Modernizing NCES’s Annual Reports (ARIS)

The AIR Annual Reports and Information Staff (ARIS) team has supported NCES in developing, producing, and disseminating high-quality, timely, and reliable statistical reports and web products on education topics of relevance to policy makers, researchers, and the general public. Our team has authored and produced several of the most widely used NCES publications (e.g., The Condition of Education (COE), The Digest of Education Statistics (Digest), and Indicators of School Crime and Safety). In addition to these annual reports, AIR also has been responsible for a variety of other recurring and one-time analytic, indicator, and tabular reports on education statistics (e.g., Study of the Title I, Part A Grant Program Mathematical Formulas and Student Access to Digital Learning Resources Outside of the Classroom).

Image
ARIS graphic

The work conducted under ARIS covers a wide range of subject areas related to key education topics (e.g., achievement gaps and college affordability Postsec affordability) and a wide range of data sources (e.g., sample, administrative, and assessment data including ECLS, HSLS, EDFacts, CCD, CRDC, IPDES, ACS, CPS). AIR staff also provide outreach support in various formats of social media postings, graphic, and video materials to reach diverse audiences. More recently, AIR has been supporting the development of the modernization and automation of ARIS and its various data products.

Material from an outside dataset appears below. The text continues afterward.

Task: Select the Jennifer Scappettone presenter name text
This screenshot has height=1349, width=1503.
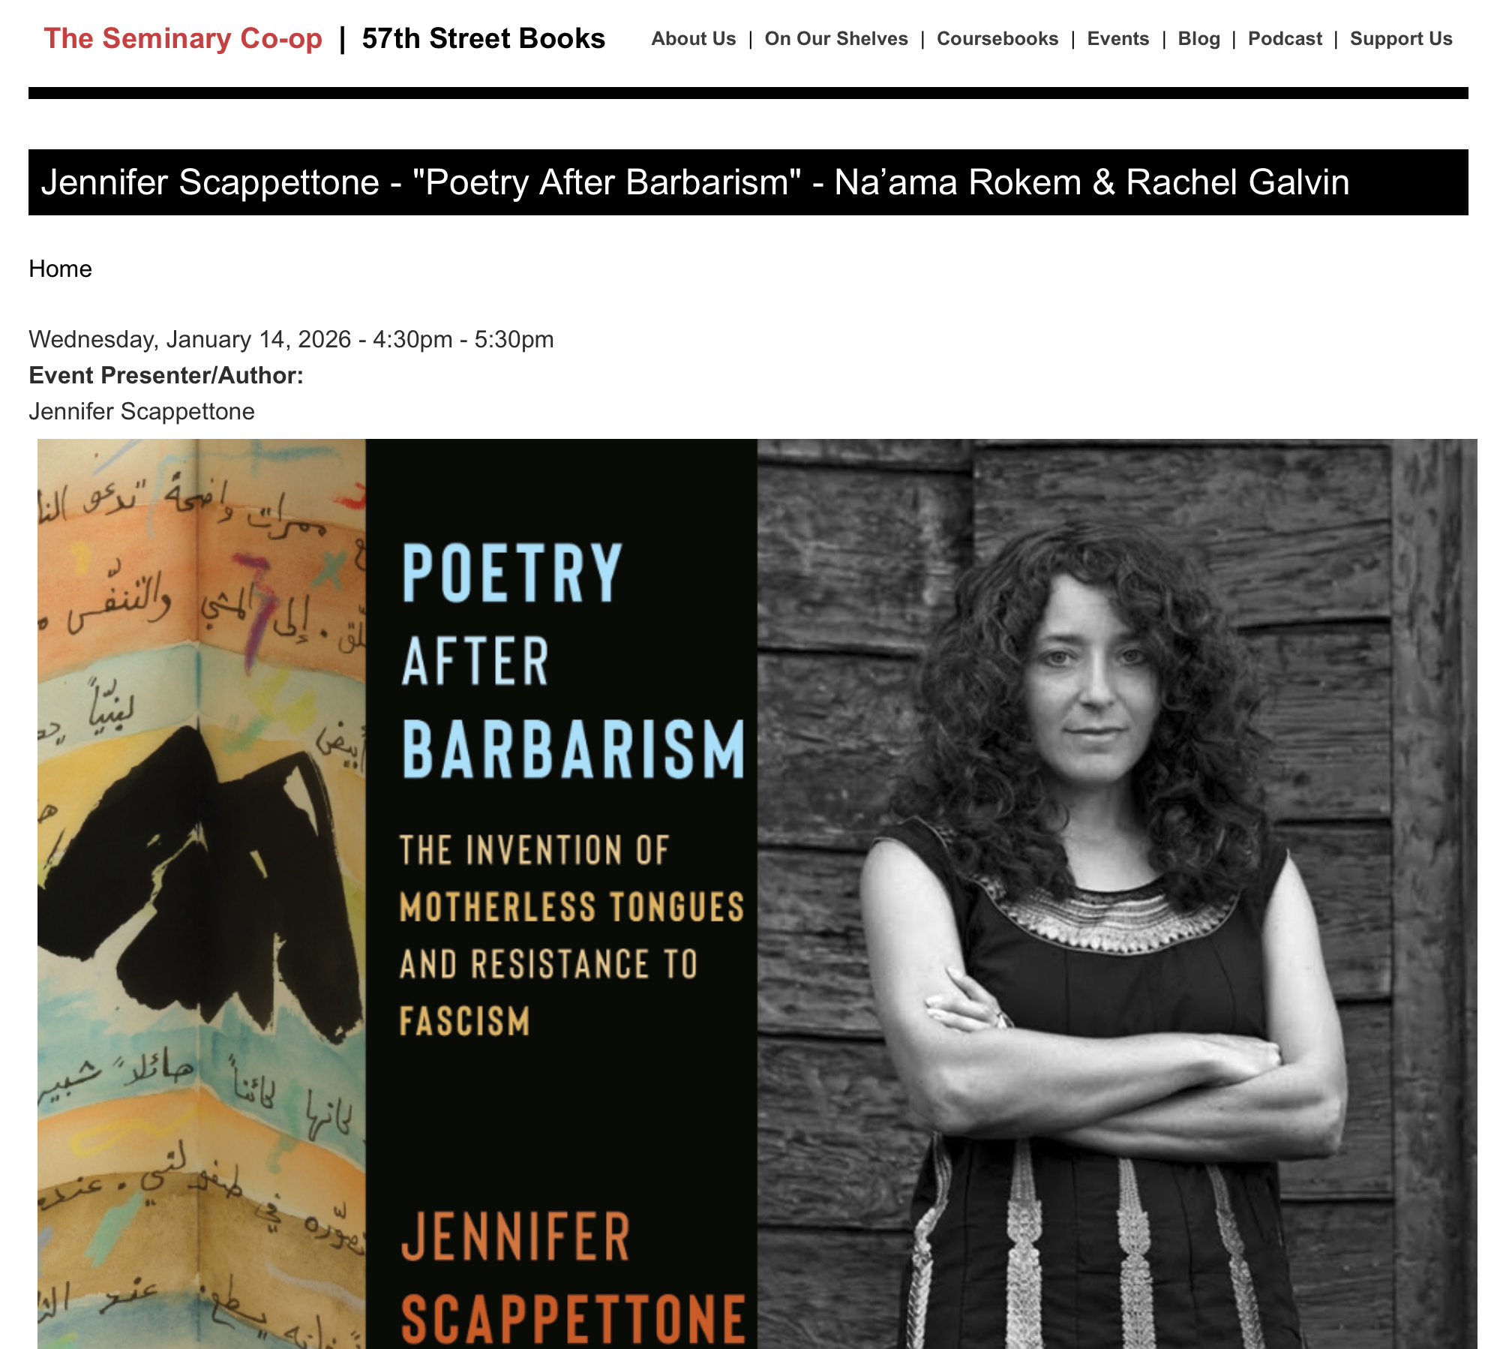Action: click(142, 411)
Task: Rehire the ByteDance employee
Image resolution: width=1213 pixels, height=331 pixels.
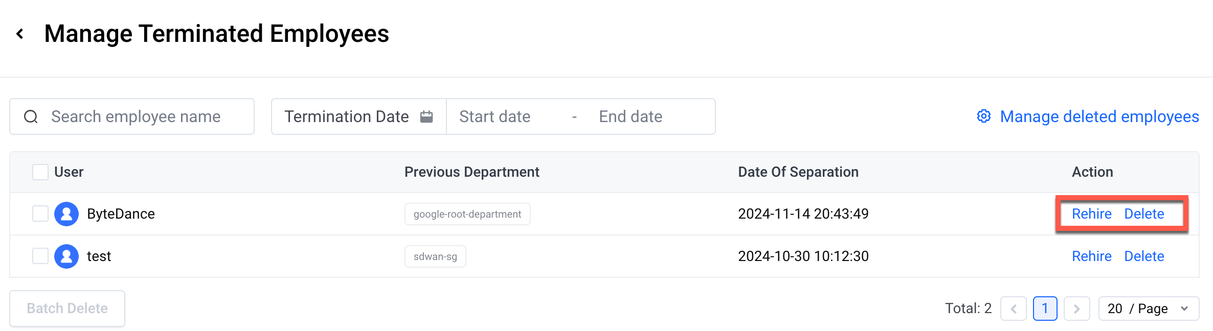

AIR has developed the architecture and wireframes for a COE Web Portal that allows users easy access to all ARIS data products via relevant topic webpages. AIR is currently working on refining the database for all Digest data table components to support the development of interactive visual graphics, which was first released for 10 COE indicators in May 2022 and has continued to expand to a larger number of indicators for COE 2023 in May 2023. In addition to the updating of COE indicators to interactive figures, AIR has also been working on the development of the Digest State Dashboard. This dashboard is a new initiative that will provide a centralized location for users to access state-level education statistics. Data will be drawn from existing Digest tables and will cover a wide range of topics, including enrollments, teachers, graduation rates, standardized assessment scores, finances, and postsecondary tuition and fees.

The Challenge

In our current work towards modernization of the COE indicators, we are tasked with taking data from a wide range of data sources and putting it all into a database to streamline the process of creating interactive figures for use in the COE indicators and the Digest State Dashboard. To do this, we construct rules that the figures must follow to work towards a goal of automation of the creation of these figures. A significant portion of the project's challenges revolves around managing the diverse exceptions found in figures and tables, requiring the implementation of solutions capable of efficiently handling these exceptions while simultaneously managing a substantial workload. Our top priority is to respond to quick turnaround requests to get these COE indicators updated with new data and interactive features, while ensuring that high-quality statistical analyses and reporting procedures are applied consistently across tasks.

Our Role

AIR was tasked with creating a data pipeline that would streamline the multi-step data preparation, data analysis, and figure generation processes, working towards a goal of automation in the creation of interactive figures within the COE releases. In response to the challenge, the AIR ARIS team designed the machine-readable table (MRT) structure and created MRTs through web-scraping techniques for the current and future Digest tables. The MRT has a standardized format and facilitates access to and use of Digest table data by software programs to meet the requirements of the Open Data Act and the Foundations for Evidence-Based Policymaking Act. The ARIS modernization team’s data pipeline processes raw input files—such as CCD, IPEDS and CPS, cleans the content, and loads the resulting data into a database to be used in the generation of figures for the COE indicators. A web interface allows users to interact with the data to make further adjustments to generate public facing data products. The infrastructure was built using Azure, and the database is restricted to users with the correct credentials and a connection to the company VPN.

Outcome

AIR’s development of the MRT system and data pipeline has supported NCES in increasing the usability and accessibility of current and future Digest table data. The data pipeline has also allowed for the accurate and efficient creation of figures for use in COE indicators, with new interactive features previously not available to expand explorative opportunities within the data. We have now added interactive functionality to around 200 COE indicators, with more to come in the future.

Considerations for Diversity, Equity, Inclusion, and Accessibility

The primary objective behind the development of MRTs was to enhance the accessibility of tabulated data sources, which were previously challenging to analyze using computer software. Moreover, the figures generated within the COE indicators are designed to facilitate users in extracting desired information from the data and customizing the figures according to their specific requirements, ensuring greater ease of use. All COE indicators have accompanying 508c PDFs to make them more accessible to individuals with disabilities. Starting this edition, COE indicators have also started to change the customary racial/ethnic ordering of “White, Black, Hispanic…” to the more equitable alphabetical ordering of the groups.